Молодая девушка, с которой знаками он объяснился, зачерпнула из кадки и подала ему деревянный корец. Потом она отошла и, подняв к губам краешек фартука, не отрываясь, смотрела черными любопытствующими и пристальными глазами на редкого гостя. Пушкин пил с наслаждением холодную воду, поглядывая то на девушку, то на чистые белые стены, на цветные узоры на них, выведенные охрой и умброй.

Тишина этой затерянной в глуши жизни, труд на полях и в саду, простор неоглядных степей, по которым неспешно катили они на сытенькой паре коняг, — все это говорило его воображению больше, чем ученые и интересные речи Липранди. Кажется, жизнь здесь далеко не ушла от самых Овидиевых времен.

Очень близко, почти у самых дверей, топилась низкая печка, устье ее отстояло едва на четверть от пола; на земляном полу валялись рыжие куски сухого кизяка, издававшего слабый сладковатый запах. За трубой на печи глухо покашливала слепая старуха. Но вот и она высунула свою сухую голову с седыми космами волос из-под платка и редко помаргивала побелевшими ресницами неподвижных выцветших глаз. Было видно, как под мышкой она придерживала хорта — гончую собаку, с которыми молдаване травят зайцев в степях, дома же ухаживают за ними, как за малыми детьми. Понятно: ей и хотелось развлечься, послушать в своей темноте чей-то там молодой, солнечный голос.

Пушкин напился, протянул пустой ковш, перевернул его, чтобы показать: все до дна было выпито! — и поблагодарил.

Поблагодарил он пространно, больше для старухи, чем для девушки, которая явно по-русски не понимала. Но и для девушки — он показал пальцем на хорта, насторожившего уши, а потом на себя, будто он заяц, и для пущей понятности пальцами сделал скачки: раз! — раз! — убегаю!

Девушка все поняла. Она взглянула на молодого забавного гостя и засмеялась глазами.

Совсем уходя, Пушкин, однако же, в дверях обернулся: ему послышался мужской отрывистый кашель и сквозь него характерно гортанное, какое-то цыганское восклицание. «Ужели же то были цыганы?» — подумал он с недоумением и любопытством и тотчас же увидел, как из-под полушубка с дальней лавки, поначалу не замеченной им, поднялся старик и потянулся к тому же ковшу, из которого Пушкин только что пил.

Фигура старика была столь живописна, что Александр к нему подошел и вступил в разговор. Оказалось, что этот старый цыган, отставший от табора, тяжело заболел и нашел приют себе в этой касе. Разговор был недолог, но Пушкин, думавший о старине, спросил наудачу, не сохранилось ли в его памяти сказание об изгнаннике, жившем давно-давно на берегах Дуная.

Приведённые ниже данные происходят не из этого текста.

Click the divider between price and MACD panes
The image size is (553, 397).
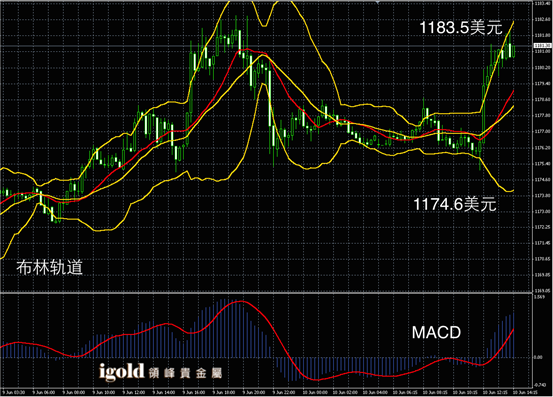click(266, 293)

— Нет… ничего… — И старик замотал седыми, но все еще с чернью кудрями. — Я никогда его не видал. И отец не видал, и дед не видал.

— А что-нибудь слышал?

— Так… гул доходил от речей.

— От чьих же речей?

— Он приехал из-за моря, и разговор был, как песня, и на устах его мед. Он был тих, как дитя, и добр, как отец. Но только что я ничего не слыхал. Это давно… И дед не слыхал. А дивный был тот человек.

Сидя снова рядом с Липранди и продолжая путь, Пушкин долгое время слушал речь своего спутника, едва ли наполовину ему внимая. Он так ему ничего и не рассказал, затаив про себя эту встречу, самого его взволновавшую.

«Еще твоей молвой наполнен сей предел», — твердил он про себя, покачиваясь в тряской тележке. Изгнанник Овидий — добрый отец и тихое дитя — вставал перед ним, как живое видение. И откуда же? Да из рассказа старика-цыгана! Да ежели б довелось об этом писать, так и вложить бы в уста его этот рассказ об Овидии.